PROMPT: Write out the entries below in full, exactly as given.

--- START ---

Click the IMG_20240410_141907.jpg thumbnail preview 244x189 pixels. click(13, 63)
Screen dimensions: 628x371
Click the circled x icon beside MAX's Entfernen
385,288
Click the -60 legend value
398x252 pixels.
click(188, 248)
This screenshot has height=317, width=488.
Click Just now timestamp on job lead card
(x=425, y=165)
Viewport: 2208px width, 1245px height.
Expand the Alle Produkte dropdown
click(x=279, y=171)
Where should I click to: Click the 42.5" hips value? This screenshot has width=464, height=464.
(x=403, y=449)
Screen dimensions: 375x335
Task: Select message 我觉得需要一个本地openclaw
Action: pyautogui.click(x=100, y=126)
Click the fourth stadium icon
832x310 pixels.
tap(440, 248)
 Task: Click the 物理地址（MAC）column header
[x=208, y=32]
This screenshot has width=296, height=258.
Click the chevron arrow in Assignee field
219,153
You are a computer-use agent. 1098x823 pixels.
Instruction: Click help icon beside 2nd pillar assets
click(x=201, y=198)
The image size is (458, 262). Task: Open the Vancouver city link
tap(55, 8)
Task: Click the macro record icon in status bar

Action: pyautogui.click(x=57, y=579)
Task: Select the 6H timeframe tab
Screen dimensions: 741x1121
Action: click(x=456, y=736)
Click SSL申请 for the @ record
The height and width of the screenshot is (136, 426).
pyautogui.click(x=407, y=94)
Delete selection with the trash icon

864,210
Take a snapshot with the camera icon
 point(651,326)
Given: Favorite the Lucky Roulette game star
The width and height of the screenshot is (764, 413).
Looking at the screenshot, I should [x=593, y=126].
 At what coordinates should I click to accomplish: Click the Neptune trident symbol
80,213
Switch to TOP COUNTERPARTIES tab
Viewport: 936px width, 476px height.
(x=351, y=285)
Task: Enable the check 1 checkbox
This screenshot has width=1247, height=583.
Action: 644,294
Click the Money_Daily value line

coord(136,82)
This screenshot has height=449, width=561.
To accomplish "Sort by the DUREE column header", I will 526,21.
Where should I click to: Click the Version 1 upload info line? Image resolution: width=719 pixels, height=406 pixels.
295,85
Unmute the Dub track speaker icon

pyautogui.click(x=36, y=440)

--- END ---

OUTPUT FOR THIS TASK:
Click the IMG_20240410_141907.jpg thumbnail preview 244x189 pixels. click(13, 63)
Screen dimensions: 628x371
Click the circled x icon beside MAX's Entfernen
385,288
Click the -60 legend value
398x252 pixels.
click(188, 248)
This screenshot has height=317, width=488.
Click Just now timestamp on job lead card
(x=425, y=165)
Viewport: 2208px width, 1245px height.
Expand the Alle Produkte dropdown
click(x=279, y=171)
Where should I click to: Click the 42.5" hips value? This screenshot has width=464, height=464.
(x=403, y=449)
Screen dimensions: 375x335
Task: Select message 我觉得需要一个本地openclaw
Action: pyautogui.click(x=100, y=126)
Click the fourth stadium icon
832x310 pixels.
tap(440, 248)
 Task: Click the 物理地址（MAC）column header
[x=208, y=32]
This screenshot has width=296, height=258.
Click the chevron arrow in Assignee field
219,153
You are a computer-use agent. 1098x823 pixels.
Instruction: Click help icon beside 2nd pillar assets
click(x=201, y=198)
The image size is (458, 262). Task: Open the Vancouver city link
tap(55, 8)
Task: Click the macro record icon in status bar

Action: pyautogui.click(x=57, y=579)
Task: Select the 6H timeframe tab
Screen dimensions: 741x1121
Action: click(x=456, y=736)
Click SSL申请 for the @ record
The height and width of the screenshot is (136, 426).
pyautogui.click(x=407, y=94)
Delete selection with the trash icon

864,210
Take a snapshot with the camera icon
 point(651,326)
Given: Favorite the Lucky Roulette game star
The width and height of the screenshot is (764, 413).
Looking at the screenshot, I should [x=593, y=126].
 At what coordinates should I click to accomplish: Click the Neptune trident symbol
80,213
Switch to TOP COUNTERPARTIES tab
Viewport: 936px width, 476px height.
(x=351, y=285)
Task: Enable the check 1 checkbox
This screenshot has width=1247, height=583.
Action: 644,294
Click the Money_Daily value line

coord(136,82)
This screenshot has height=449, width=561.
To accomplish "Sort by the DUREE column header", I will 526,21.
Where should I click to: Click the Version 1 upload info line? Image resolution: width=719 pixels, height=406 pixels.
295,85
Unmute the Dub track speaker icon

pyautogui.click(x=36, y=440)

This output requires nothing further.